The program places the participant both in the position of being hurt (victim) and then as the one doing the hurting (perpetrator).
The program identifies the emotions felt as the victim and then the hurt caused as the perpetrator.
Participants are asked to examine the similarities and effects this may have had on their lives while growing up and question whether they are repeating the same tactics that may have hurt them.
An example of this is the program outlines and examines the perspectives of two different laws:
LORE is portrayed as our dignity our integrity our power and our freedom. Participants are shown that if you maintain the LORE then it makes the LAW redundant.
In the words of Tom Powell
"When the dust is settled on our lives, all we get to keep and take with us is our dignity, our integrity and the love and respect we shared with people"
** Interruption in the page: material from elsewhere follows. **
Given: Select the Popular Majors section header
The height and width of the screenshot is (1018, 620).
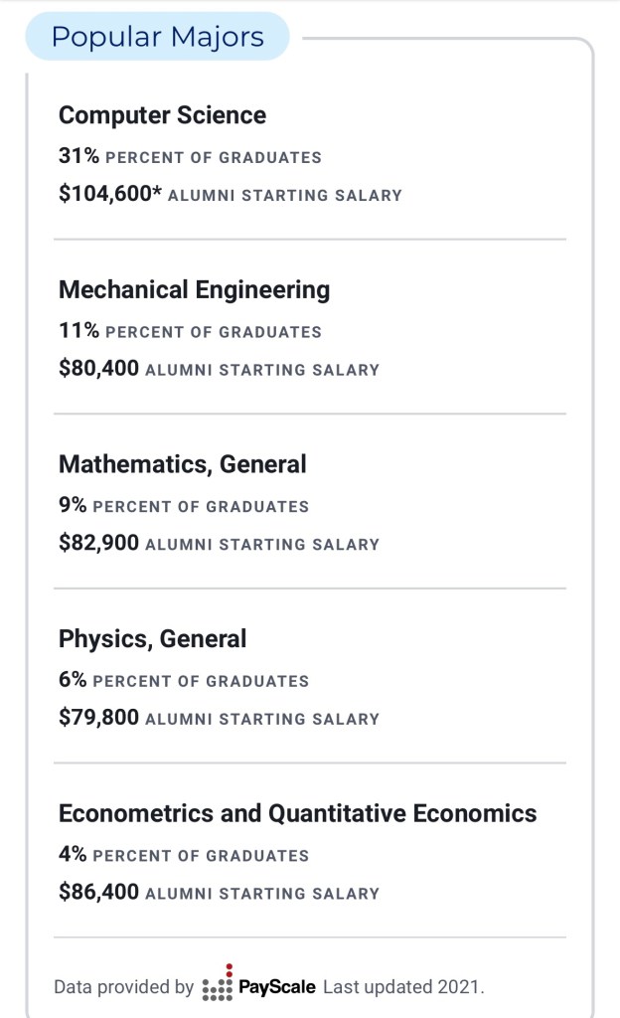Looking at the screenshot, I should pyautogui.click(x=158, y=38).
This year's NAIDOC theme is VOICE. TREATY. TRUTH.
Working together for a shared future, a special NAIDOC Award presentation took place after the workshop. The NAIDOC award presentation is about recognising the outstanding contributions that Indigenous Australians make to improve the lives of Indigenous people in their communities and beyond, to promote Indigenous issues in the wider community, being an inspiration to their people and community or the excellence they've shown in their chosen field.
This year Shani Hando from the Boomerang Café took out the award for Community person of the year, and Cooper Dart from Peak Hill Central School was nominated as Youth of the year.
Other nominees included:
Christine Peckham, Pam Keed and David Naden.
Jada Read, Malachi Dart and Bella Read.
Neighbourhood Central would like to thank Tom Powell for delivering such a wonderful workshop to the community and their sponsors Inlink , Aboriginal Affairs and the Orana Weigilli hub project staff for their valuable contributions which made the day a success.